# Fragmento:
La marca de la ilegalidad
Aunque relativamente reciente, no es menos significativa la
deformación de las Fuerzas Armadas en su aspecto funcional. El uso de recursos
castrenses fuera de su ámbito connatural ya se observaba en el pasado de
dominio priista antes de la alternancia política. Gracias a la jurisprudencia
de la Suprema Corte que validó su salida a las calles en tiempos de paz para
garantizar la “seguridad interior”, el ánimo militarista se catapulta durante
la administración de Vicente Fox (2000-2006) a la seguridad pública y se
extiende hacia la procuración de justicia.
De acuerdo con el propio plan gubernamental, los ejes de la
militarización abarcaron la prevención delincuencial (teniendo como puntal a la
Policía Federal Preventiva, la PFP, creada desde el fin del gobierno
zedillista), cambios en los sistemas de seguridad pública y penitenciario (todo
direccionado desde una nueva secretaría de Estado) y el combate a la
corrupción.
Además de refrendar y ampliar el núcleo militar de la PFP
(creada a partir de la transferencia de la 3ª Brigada de la Policía Militar),
según los propios informes de la Sedena, el Ejército se encargó, en forma
directa, de la formación y entrenamiento de toda la fuerza policiaca del país,
especialmente la municipal, y estableció directrices de modernización
logística, como la adquisición de armamento para las policías.
También, el gobierno federal dispuso que los militares
ocuparan los cargos más relevantes en la procuración de justicia, desde la
Procuraduría General de la República hasta los aparatos de seguridad pública
estatales. En la PGR el fenómeno se manifiesta tanto en el Centro de Planeación
para el Control de Drogas como en el reclutamiento y formación de elementos
castrenses que se incorporaron directamente a la naciente Agencia Federal de
Investigación, la AFI, que sustituyó en 2002 a la Policía Judicial Federal.

# Ítems proporcionados:

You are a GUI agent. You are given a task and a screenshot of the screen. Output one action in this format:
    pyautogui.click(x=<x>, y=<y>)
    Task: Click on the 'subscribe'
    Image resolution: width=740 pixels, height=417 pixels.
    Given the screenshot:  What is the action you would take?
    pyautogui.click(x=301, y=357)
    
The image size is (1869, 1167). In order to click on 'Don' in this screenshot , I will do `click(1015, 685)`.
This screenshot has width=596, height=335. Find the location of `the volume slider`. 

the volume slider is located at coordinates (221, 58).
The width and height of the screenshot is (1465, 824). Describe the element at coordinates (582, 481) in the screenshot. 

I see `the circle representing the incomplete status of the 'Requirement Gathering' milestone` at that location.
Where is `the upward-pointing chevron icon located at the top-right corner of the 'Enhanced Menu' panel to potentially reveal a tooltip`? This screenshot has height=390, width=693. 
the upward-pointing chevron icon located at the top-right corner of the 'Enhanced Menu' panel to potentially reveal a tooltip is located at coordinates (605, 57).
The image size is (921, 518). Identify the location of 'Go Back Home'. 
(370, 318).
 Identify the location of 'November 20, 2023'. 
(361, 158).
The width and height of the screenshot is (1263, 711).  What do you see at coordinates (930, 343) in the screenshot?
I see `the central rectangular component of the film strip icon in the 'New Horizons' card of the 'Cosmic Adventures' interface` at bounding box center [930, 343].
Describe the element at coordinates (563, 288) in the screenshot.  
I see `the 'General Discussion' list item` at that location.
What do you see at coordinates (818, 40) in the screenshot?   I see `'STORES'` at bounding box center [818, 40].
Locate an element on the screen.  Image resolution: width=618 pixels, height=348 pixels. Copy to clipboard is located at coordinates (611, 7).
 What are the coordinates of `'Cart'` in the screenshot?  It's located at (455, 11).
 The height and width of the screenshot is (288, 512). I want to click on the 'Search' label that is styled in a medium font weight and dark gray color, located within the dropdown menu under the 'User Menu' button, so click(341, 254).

# Tareas:
#1 Según el fragmento sobre la militarización, ¿qué permitió que el ánimo militarista se extendiera a la seguridad pública durante el gobierno de Vicente Fox? Explíquelo en una a tres oraciones.
#2 De acuerdo con el fragmento sobre la militarización, ¿en qué año sustituyó la Agencia Federal de Investigación a la Policía Judicial Federal?
#3 Transcriba del fragmento sobre la militarización el tramo comprendido entre "De acuerdo con" y "para las policías.", ambos incluidos.
Los ítems no guardan relación con el fragmento.

# Soluciones:
#1 Lo permitió la jurisprudencia de la Suprema Corte, que validó la salida de las Fuerzas Armadas a las calles en tiempos de paz para garantizar la "seguridad interior". Gracias a ella, el ánimo militarista se catapultó a la seguridad pública y se extendió hacia la procuración de justicia.

#2 En 2002.

#3
De acuerdo con el propio plan gubernamental, los ejes de la
militarización abarcaron la prevención delincuencial (teniendo como puntal a la
Policía Federal Preventiva, la PFP, creada desde el fin del gobierno
zedillista), cambios en los sistemas de seguridad pública y penitenciario (todo
direccionado desde una nueva secretaría de Estado) y el combate a la
corrupción.
Además de refrendar y ampliar el núcleo militar de la PFP
(creada a partir de la transferencia de la 3ª Brigada de la Policía Militar),
según los propios informes de la Sedena, el Ejército se encargó, en forma
directa, de la formación y entrenamiento de toda la fuerza policiaca del país,
especialmente la municipal, y estableció directrices de modernización
logística, como la adquisición de armamento para las policías.